PlameGame

News and events revolving around the ousting of CIA agent Valerie Plame.

Friday, October 14, 2005

Rove Testifies Again in CIA Leak Probe - Yahoo! News

By PETE YOST, Associated Press Writer


Karl Rove testified for the fourth time Friday before the grand jury in the CIA leak probe, following public disclosure of his conversations with two reporters about the identity of a covert officer at the spy agency.

The White House aide spent about four and a half hours inside the federal courthouse, and left without commenting to reporters. It was likely Rove's final chance to convince grand jurors he did nothing criminal in the leak case.

Prosecutors have warned Rove, architect of President Bush's 2004 re-election campaign, that there is no guarantee he will not be indicted. The grand jury's term is due to expire Oct. 28.

The White House has shifted from categorical denials two years ago that Rove or Vice President Dick Cheney's chief of staff, I. Lewis "Scooter" Libby, were involved in the leak of a covert CIA officer's identity to "no comment" today.

Press secretary Scott McClellan on Friday rejected suggestions that the investigation of two key players was distracting the White House.

"We're aware of all those things," he said. "But we've got a lot of work to do and that's where we're focused."

Rove walked into the grand jury area with Special Counsel Patrick Fitzgerald before 9 a.m. Friday and walked out a couple of minutes after the prosecutor in the afternoon.
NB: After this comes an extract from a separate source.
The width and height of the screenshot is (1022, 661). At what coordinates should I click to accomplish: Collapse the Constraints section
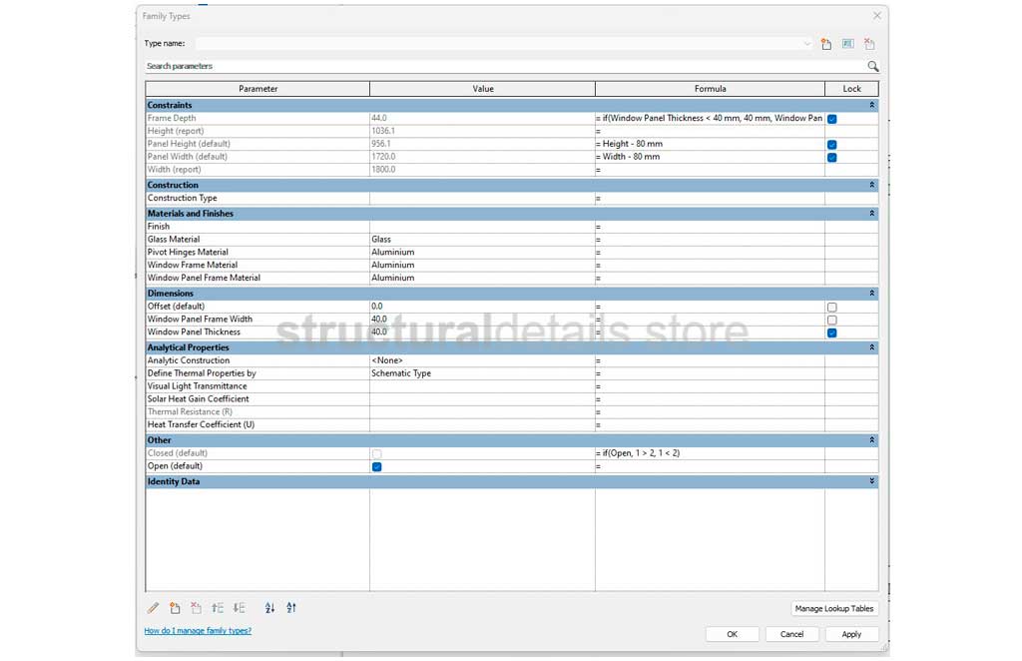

The spotlight in Fitzgerald's investigation recently has fallen on Libby, who was the focus of prosecutors' questions in two grand jury appearances by New York Times reporter Judith Miller. She detailed her conversations with the vice president's top aide about the covert CIA officer, Valerie Plame, and her husband, Bush administration critic Joseph Wilson.

Fitzgerald has a variety of options as he weighs whether anyone broke a law that bars the intentional unmasking of a covert CIA officer. Defense lawyers increasingly are concerned Fitzgerald might pursue other charges such as false statements, obstruction of justice or mishandling of classified information.

For the White House in 2004, the good news about Fitzgerald's probe was that it didn't become an issue during the presidential election year. Witnesses underwent questioning, including Bush and Cheney, White House records were turned over to the grand jury and the administration pledged full cooperation. The president promised to fire any leakers.

Rove, a Texas political consultant who rose through the ranks of Republican politics with the late GOP adviser Lee Atwater, was the architect of Bush's successful drive to re-election. Libby was at Cheney's side during the campaign.

"They are good individuals," McClellan said of Rove and Libby on Oct. 7, 2003. "They are important members of our White House team. And that's why I spoke with them, so that I could come back to you and say that they were not involved. I had no doubt with that in the beginning, but I like to check my information to make sure it's accurate before I report back to you, and that's exactly what I did."

The power to create even more trouble for the administration or wrap up the investigation and return to Chicago, where he is U.S. attorney, lies with Fitzgerald. An experienced prosecutor with a Republican pedigree, Fitzgerald has a reputation for being willing to take on politicians of either political party in corruption probes. Currently, Fitzgerald's office is prosecuting a former Republican governor of Illinois.

The revelations flowing out of Fitzgerald's CIA leak investigation so far offer a public snapshot of Washington at work: A White House with its credibility on the line tries to deal with a political problem by talking confidentially to reporters.

In this instance, the political problem was Wilson and his statements that the administration had twisted prewar intelligence on Iraq. The criticism came as the U.S. military engaged in a fruitless search for weapons of mass destruction in Iraq. The existence of such weapons was the primary reason the administration gave to justify going to war.

Eight days after Wilson made his allegations, columnist Robert Novak identified Wilson's wife as a CIA operative, saying she had suggested her husband for a mission to Africa for the agency.

The trip led subsequently to Wilson's conclusion that the administration had manipulated intelligence to exaggerate the Iraqi threat.

Novak said his sources were two senior administration officials. Rove spoke to Novak about Wilson's wife and is apparently one of Novak's sources. The other is still a public mystery. Novak is believed to have cooperated with Fitzgerald's investigation, though he has declined to comment on the matter.

The White House denials of Rove's and Libby's involvement collapsed three months ago, when Time magazine reporter Matt Cooper testified that Rove had been one of his sources for a story that identified Wilson's wife. Libby was another of Cooper's sources for the story, which asked the question, "Has the Bush administration declared war on a former ambassador?"